Liegt nicht aber im Sehen und Beschreiben schon – durch Ausgrenzung und Hervorhebung – Wertung, also Moral, Gewissen? Da für Jünger Geschichte und Wirklichkeit ein nicht korrigierbares, über den Menschen verhängtes Geschehen bilden, stellt er auch keine Fragen: nicht die nach individueller und kollektiver Verantwortung, nicht die nach der Korrekturbedürftigkeit der vier Essentials seines nationalrevolutionären »Programms«. »Schreckensbilder« wie Krieg und Kriegsverbrechen werden vielmehr immer wieder gerechtfertigt als Produkte des Schicksals und eingefügt in den »Spiegel« der Geschichte – unbegriffen abgestellt in der Kammer der Geschichte.
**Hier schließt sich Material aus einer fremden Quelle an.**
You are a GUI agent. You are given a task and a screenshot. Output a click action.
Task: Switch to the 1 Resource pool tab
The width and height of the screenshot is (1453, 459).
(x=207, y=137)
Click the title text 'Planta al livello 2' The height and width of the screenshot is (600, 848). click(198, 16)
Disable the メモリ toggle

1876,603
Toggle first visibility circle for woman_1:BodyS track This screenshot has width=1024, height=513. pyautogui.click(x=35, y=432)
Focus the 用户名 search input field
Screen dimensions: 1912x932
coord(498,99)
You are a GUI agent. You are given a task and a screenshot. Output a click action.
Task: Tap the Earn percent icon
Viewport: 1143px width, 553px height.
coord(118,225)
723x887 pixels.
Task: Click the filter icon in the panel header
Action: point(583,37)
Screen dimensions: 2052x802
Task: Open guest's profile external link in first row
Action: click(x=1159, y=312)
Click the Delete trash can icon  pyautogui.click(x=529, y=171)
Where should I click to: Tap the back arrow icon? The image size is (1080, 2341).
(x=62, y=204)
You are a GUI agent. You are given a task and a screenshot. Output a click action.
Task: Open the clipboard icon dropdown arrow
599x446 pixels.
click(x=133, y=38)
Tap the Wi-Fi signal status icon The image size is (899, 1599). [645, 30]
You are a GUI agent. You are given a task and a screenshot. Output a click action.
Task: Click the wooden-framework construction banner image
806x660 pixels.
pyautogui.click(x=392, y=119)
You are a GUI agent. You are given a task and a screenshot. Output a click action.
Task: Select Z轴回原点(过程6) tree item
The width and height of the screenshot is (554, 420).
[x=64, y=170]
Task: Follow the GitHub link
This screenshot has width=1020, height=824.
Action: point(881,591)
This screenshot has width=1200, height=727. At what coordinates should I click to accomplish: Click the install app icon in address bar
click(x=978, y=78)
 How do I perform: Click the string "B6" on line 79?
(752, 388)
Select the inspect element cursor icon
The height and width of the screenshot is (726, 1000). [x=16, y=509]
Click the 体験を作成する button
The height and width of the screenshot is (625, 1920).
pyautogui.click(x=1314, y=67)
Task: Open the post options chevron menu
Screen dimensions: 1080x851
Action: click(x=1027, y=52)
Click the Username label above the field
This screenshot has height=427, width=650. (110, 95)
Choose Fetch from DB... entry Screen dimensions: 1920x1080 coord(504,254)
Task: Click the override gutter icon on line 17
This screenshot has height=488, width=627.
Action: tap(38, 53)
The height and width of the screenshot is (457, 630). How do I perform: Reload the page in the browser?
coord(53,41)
Nicht um Fehleranalyse geht es, sondern um Entlastungsstrategie und Selbstbestätigung durch Widerspiegelung von Schreckensbildern. In einem der drei »Briefe an meine Freunde« Jüngers heißt es am 15. Juli 1946: »Überhaupt muß ich meine Leser bitten, meine Autorschaft als ganzes zu nehmen, in dem zwar Epochen, nicht aber Widersprüche zu unterscheiden sind. Ich möchte nicht zu jenen Zahllosen gehören, die heute nicht mehr an das erinnert werden wollen, was sie gestern gewesen sind.«
Schon in der 1941 entworfenen, im November 1943 geschriebenen und nach Kriegsende redigierten Schrift »Der Friede« suchte Jünger nach Entlastungsstrategien. Zwar distanzierte er sich darin vom »Dritten Reich« und modellierte – sympathischerweise – ein vereintes Europa, wehrte Schuldzuweisungen aber ab. Nicht der deutsche Nationalismus und Nationalsozialismus hätten den Krieg bewußt herbeigeführt, heißt es, sondern das »Walten des Weltgeistes«, der »Zug des großen Werdens« – Jüngers und des Seinsphilosophen Heideggers über alle Geschichte verhängtes Schicksal. Und um Schuld zu suspendieren und moralisch zu entlasten, erklärte Jünger neben den Deportierten auch gleich die deutschen Soldaten und die deutsche Zivilbevölkerung zu Opfern. Alle sind sie, befand er in der Ausgabe von 1960 der zu religiöser Besinnung und Kirchgang anhaltenden Weltanschauungsprosa »Der Friede«, Werkzeuge eines Reinigungsaktes der Schöpfung – eine groteske Entwertung des Leids der Opfer. Jünger: »Die Mannigfaltigkeit der Fronten verhüllte den Tätern und Leidenden die Einheit des großen Werkes, in dessen Bann sie wirkten – doch wird sie durch ihre Zeugung, durch ihre Verwandlung zum Opfer offenbar«14. Zwar spricht Jünger auch von den »Judengräueln« und davon, daß sie »das Universum gegen uns aufbringen«, setzt sie aber gleich mit dem »roten Schrecken«, den Verbrechen Stalins. Daß sich die Wehrmacht Hitler und seinem rassischen Vernichtungskrieg im Osten zur Verfügung stellte, ist für Jünger Folge eines »Weltbürgerkrieges«, nicht Ergebnis einer bereits Jahre vorher immer wieder programmatisch verkündeten Rassendoktrin. Und den Totalitarismus Stalins und Hitlers setzt er insofern gleich, als er beide zu Geschöpfen des Rationalismus erklärt: »Im Treibhaus der Kriege und Bürgerkriege trugen die großen Theorien des vorigen Jahrhunderts Früchte, indem sie sich zur Praxis wendeten. Nun trat zutage, daß das kalte Denken sie erfunden hatte, sei es, daß sie die Gleichheit, sei es, daß sie die Ungleichheit der Menschen kündeten.«15 Jüngers Argumentation fand Nachfolger – Ernst Nolte zum Beispiel.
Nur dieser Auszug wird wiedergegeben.